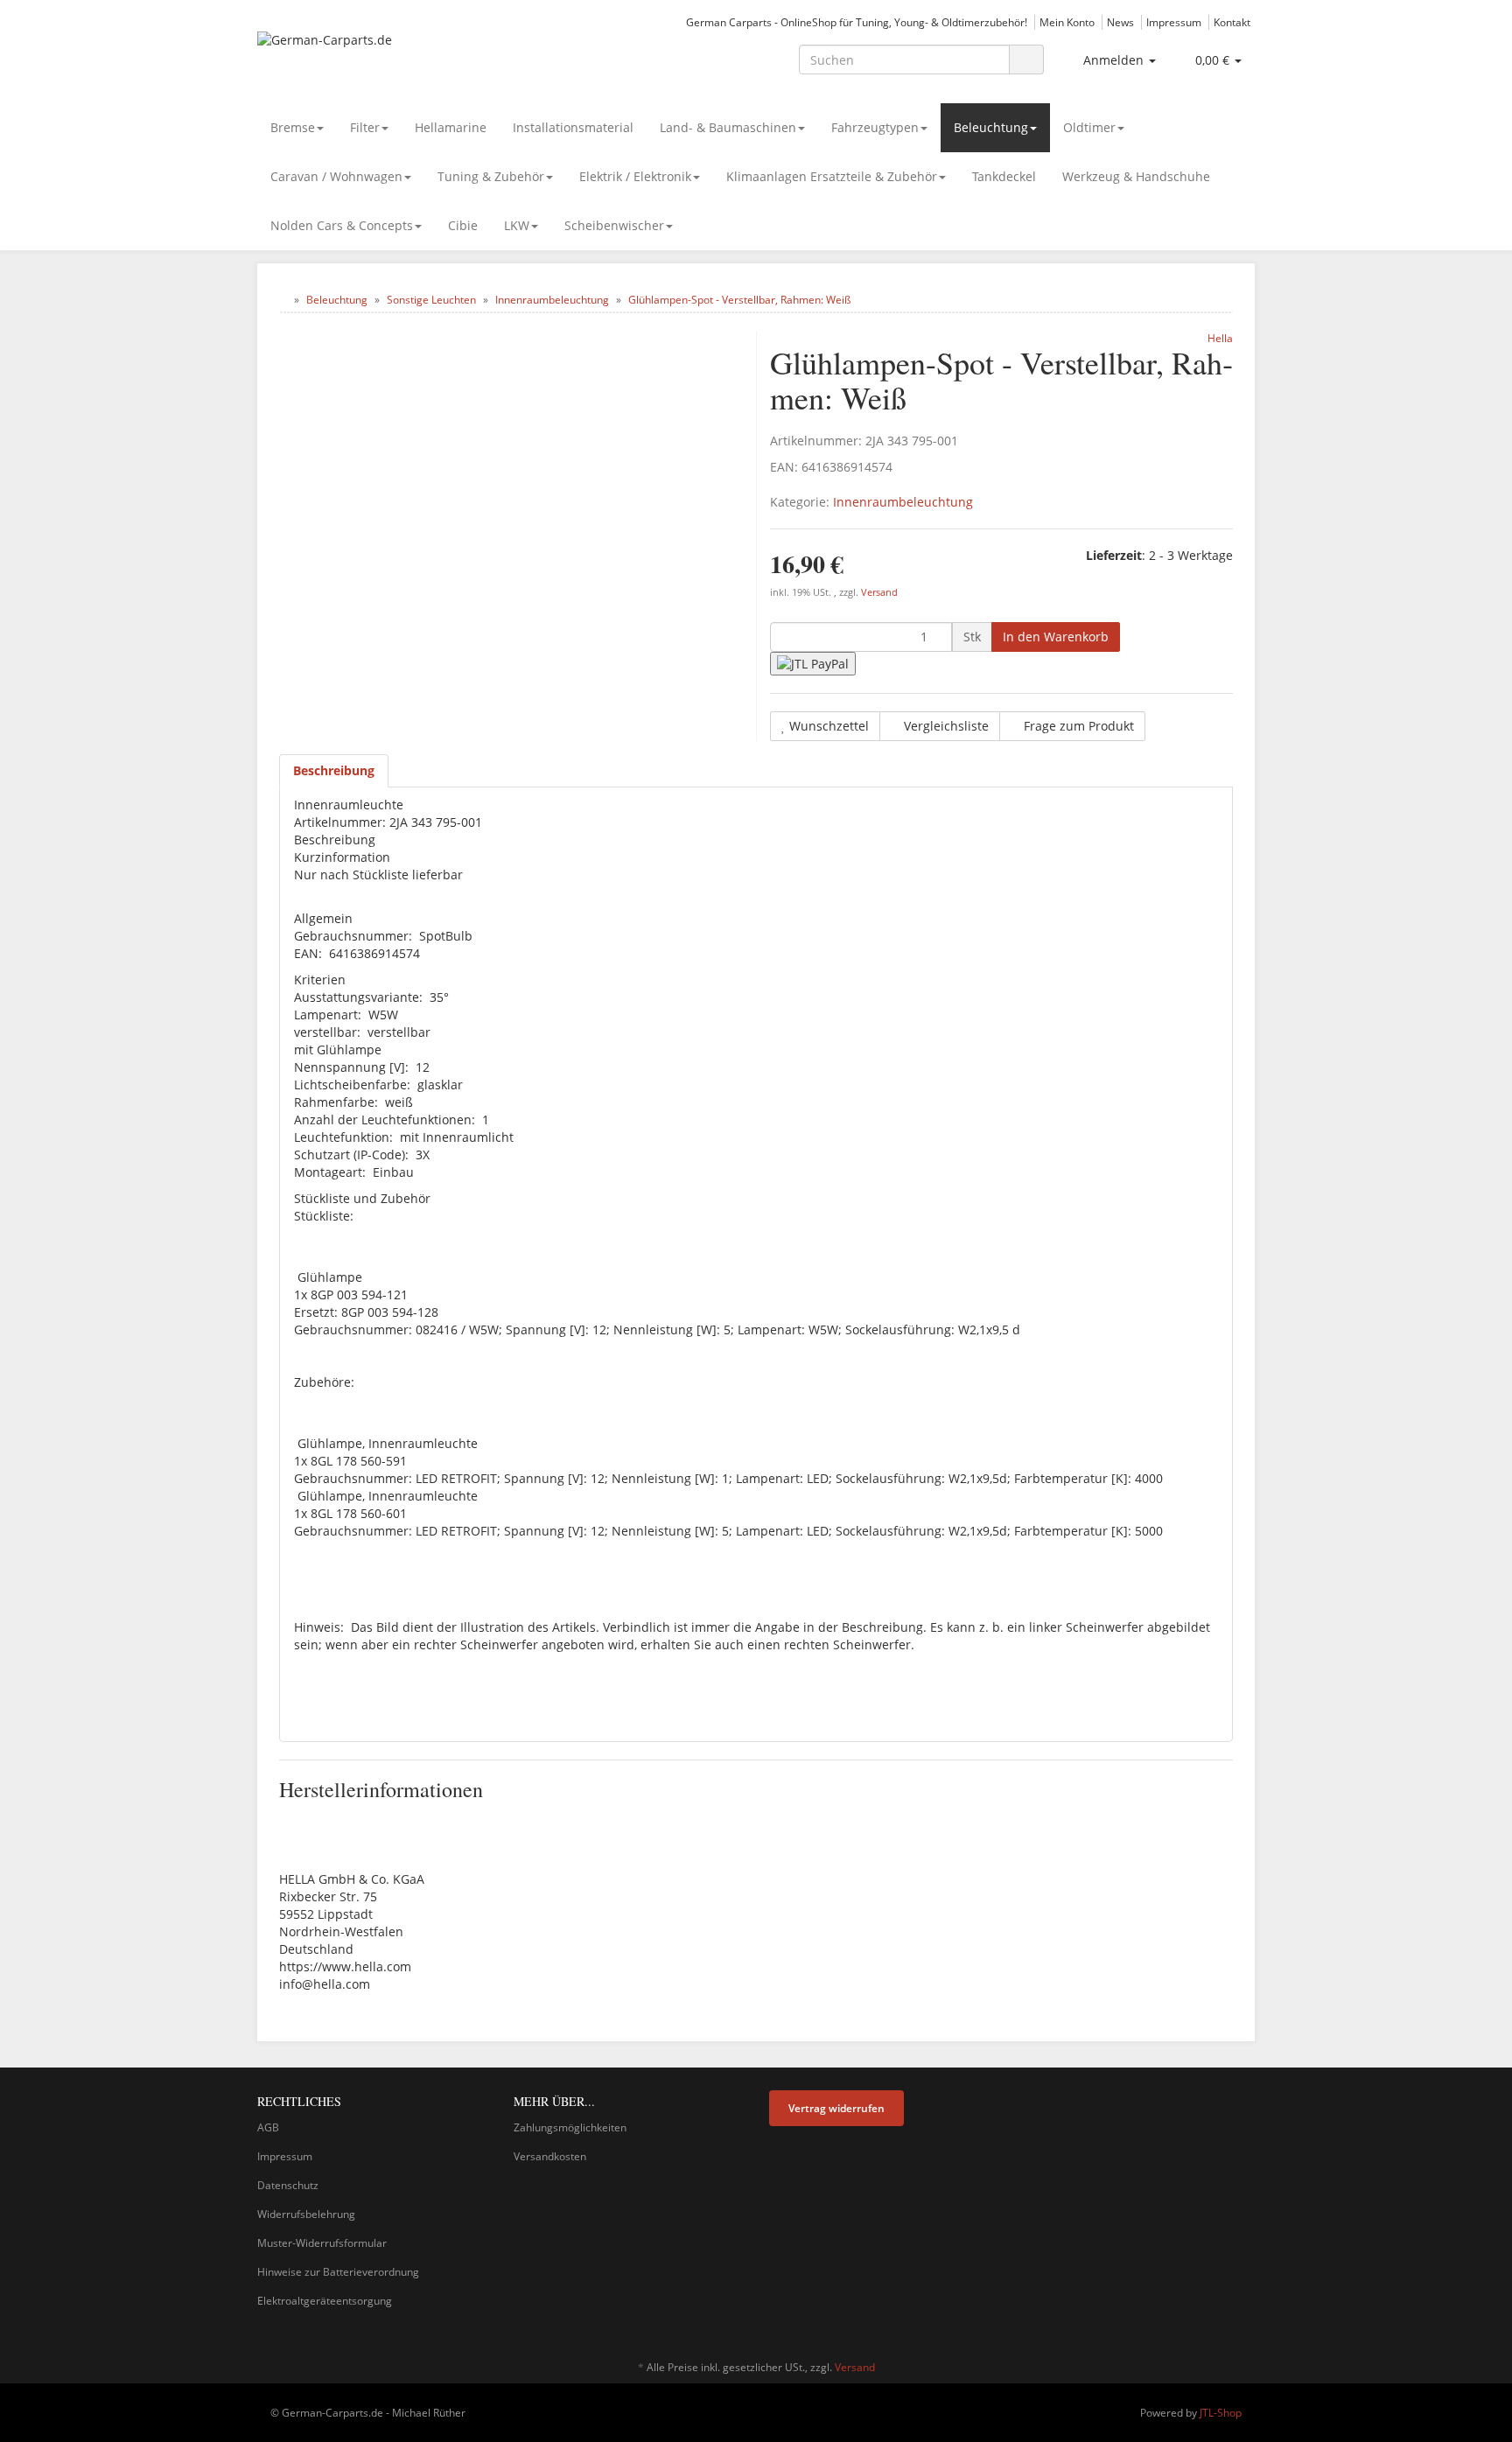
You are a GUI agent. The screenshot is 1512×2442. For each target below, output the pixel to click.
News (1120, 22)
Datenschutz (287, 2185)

----

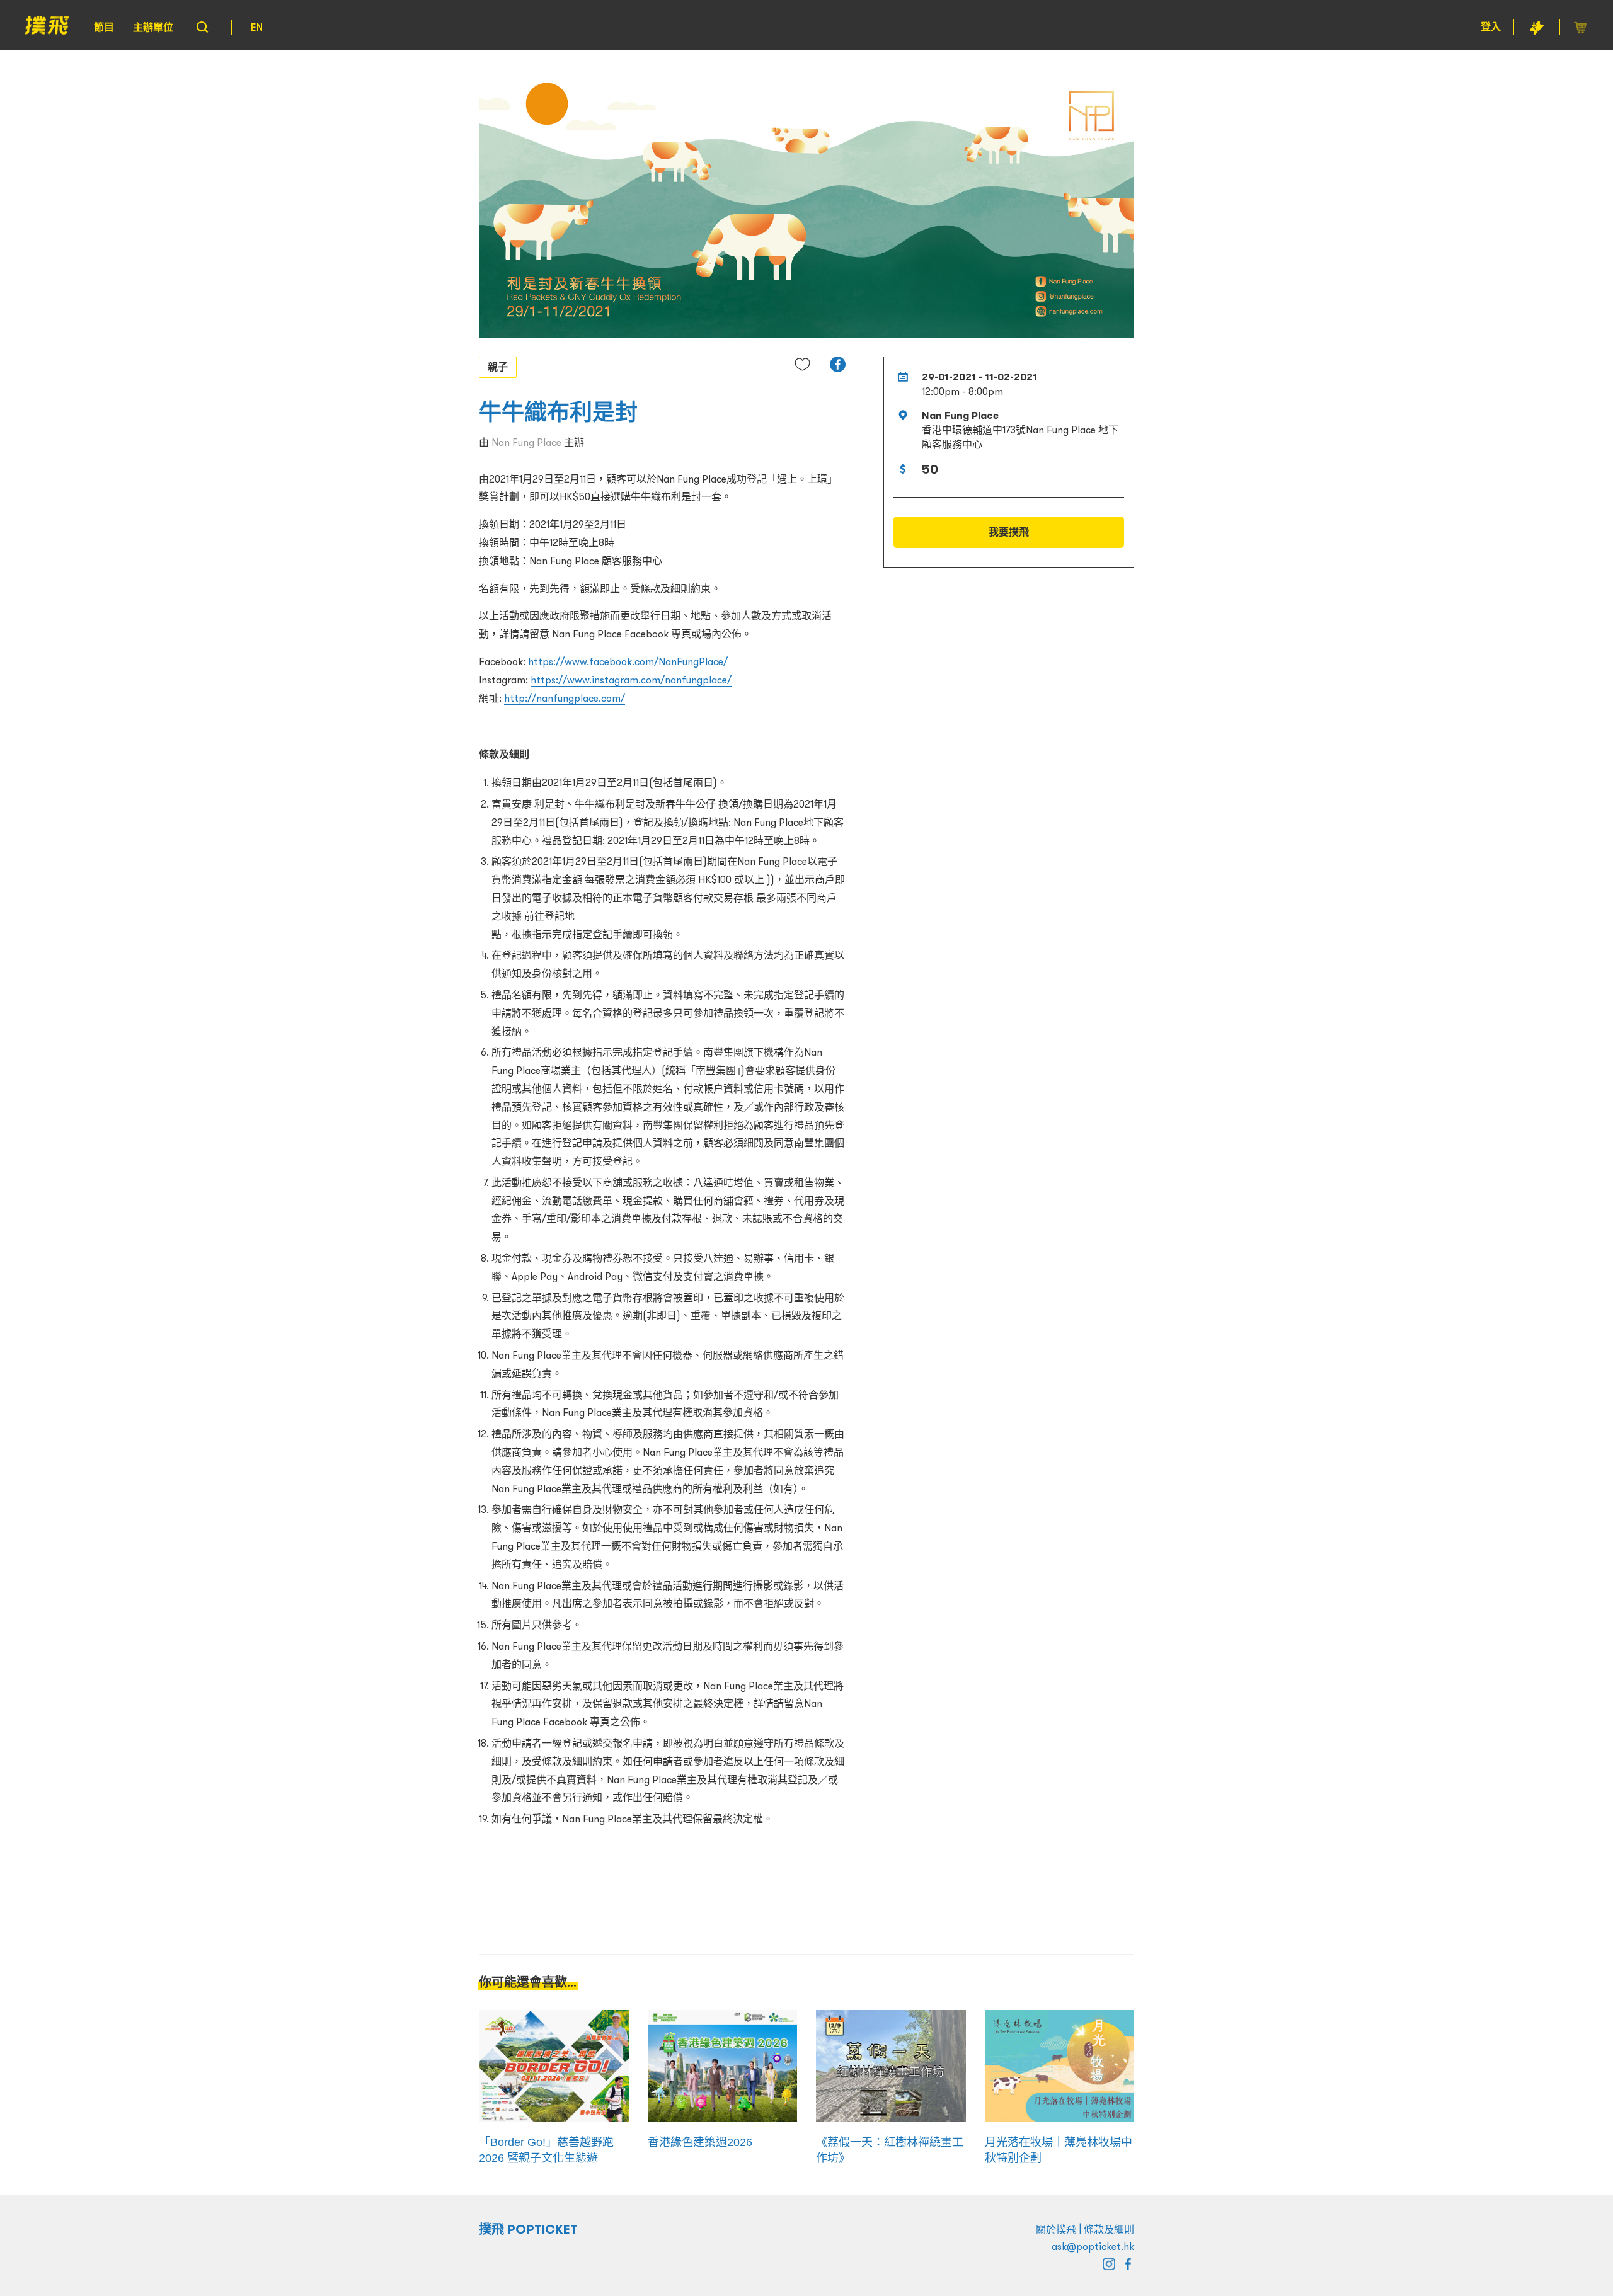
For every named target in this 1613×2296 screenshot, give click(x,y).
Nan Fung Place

----

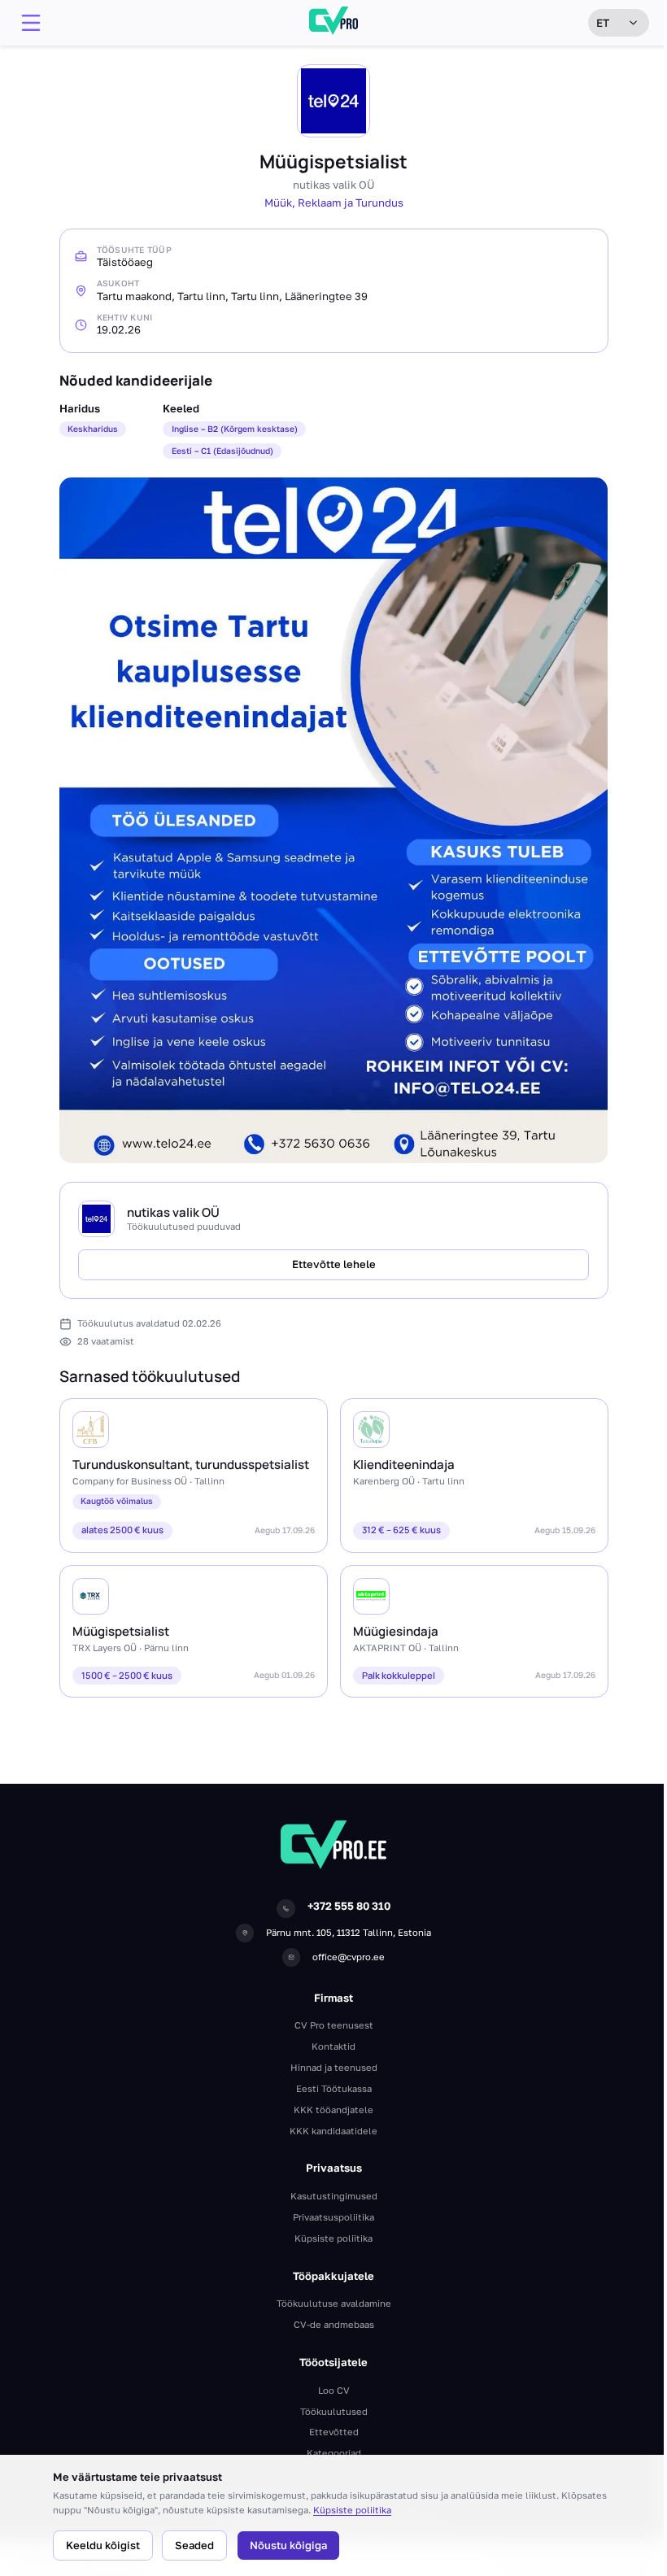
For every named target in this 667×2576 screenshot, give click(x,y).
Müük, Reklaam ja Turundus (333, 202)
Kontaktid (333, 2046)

----

• What the task asks:
The response must hold only the lines above from the line with "You are a GUI" through the line with "Datenschutz (287, 2185)", each copied exactly, both ends kept.

• Answer to this exercise:
You are a GUI agent. The screenshot is 1512×2442. For each target below, output the pixel to click.
News (1120, 22)
Datenschutz (287, 2185)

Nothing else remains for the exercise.